On the MWT, all of the treatment groups had an improvement after the first week, with a 13.7-point improvement in the 300 mg group, 10.3 points in the 150 mg group (both p< .0001 vs. placebo) and 5.6 points in the 75 mg group (p< .05 vs. placebo). The improvements compared to baseline were sustained through the 12 weeks of the study, but at week 12, the difference was not significant compared to placebo for the 75 mg dose.
On the patient-reported ESS, improvements were seen after the first week as well, but the difference was not significant compared to placebo for the 75 mg group at the end of week one. But at 12 weeks, all of the dose groups showed significant improvements over baseline compared to placebo (p < .05 for the 75 mg group and p < .001 for the 150 mg and 300 mg groups).
On the Patient Global Impression of Change, in which patients assess their change in their overall health and clinical status, all treatment doses of solriamfetol resulted in significant improvements at all time points compared to placebo, Dr. Thorpy reported.
Headache was the most commonly reported treatment-emergent adverse event — reported by about 30 percent of patients in the 300 mg group and 22 percent of the 75 mg group.

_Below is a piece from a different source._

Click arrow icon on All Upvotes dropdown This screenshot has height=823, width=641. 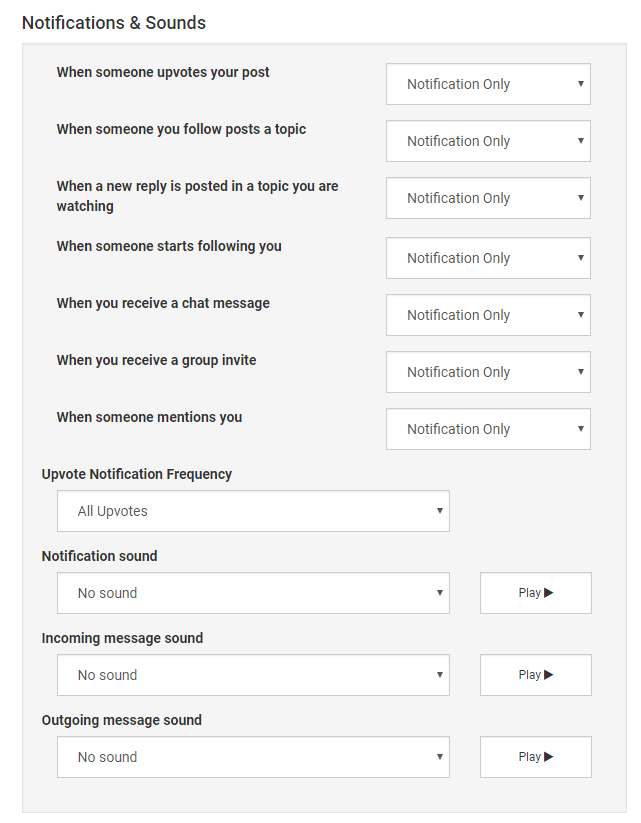[440, 511]
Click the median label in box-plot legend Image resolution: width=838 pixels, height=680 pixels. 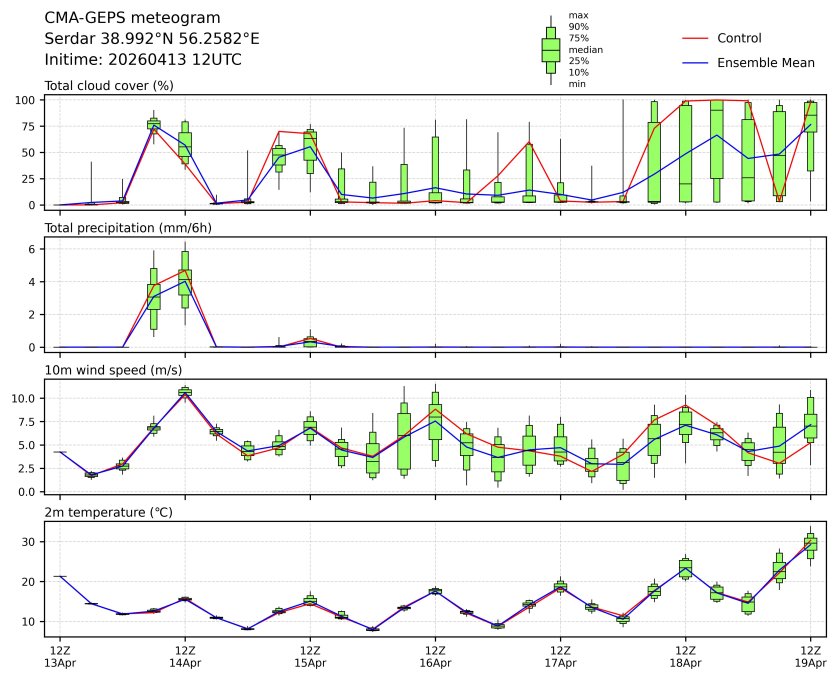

Seventeen percent of the patients reported nausea reported and 16 percent reported decreased appetite.
One patient in the solriamfetol group, dosed at 150 mg, had two serious adverse events of non-cardiac chest pain and anxiety, but investigators didn't consider it related to treatment and the patient stayed in the study without it recurring.
Rachel Marie E. Salas, MD, FAAN, associate professor of neurology at Johns Hopkins, who specializes in sleep disorders and chaired the platform session at the meeting, said the treatment could be a good option for many patients, particularly because it does not come with the same safety concerns as CNS depressants, such as sodium oxybate.
“We're excited about it because it's a different type of drug, and hopefully the side effect profile will be a lot better,” she said. “We're always very cautious with prescribing that (sodium oxybate) especially if people have young children or they live alone or might be asleep and can't help if there's a fire or something.... Our eyebrow is raised because it's a new type of medication targeting new neurotransmitters.”
Prescribing depressants is also problematic because they need to be given on a month-by-month basis, so an alternative would be welcome, she said. “That becomes a problem especially when we have patients coming from different states — it's not like you can just pop in every four weeks. So it's (solriamfetol) definitely going to help with that.”
Session co-chair Charlene Gamaldo, MD, FAAN, also an associate professor at Johns Hopkins, said time will tell how well solriamfetol performs. “You're still dealing with a more limited sample size than when it's actually released to the public,” she said. “From my understanding, it looks really promising. It has data to suggest it may be a bit more effective than what we use as a go-to, which is modafinil.”
The study was sponsored by Jazz Pharmaceuticals.
Dr. Thorpy has received personal compensation for consulting, serving on a scientific advisory board, speaking, or other activities and has received consultancy fees from Jazz Pharmaceuticals and other companies. Drs. Gamaldo and Salas reported no related disclosures.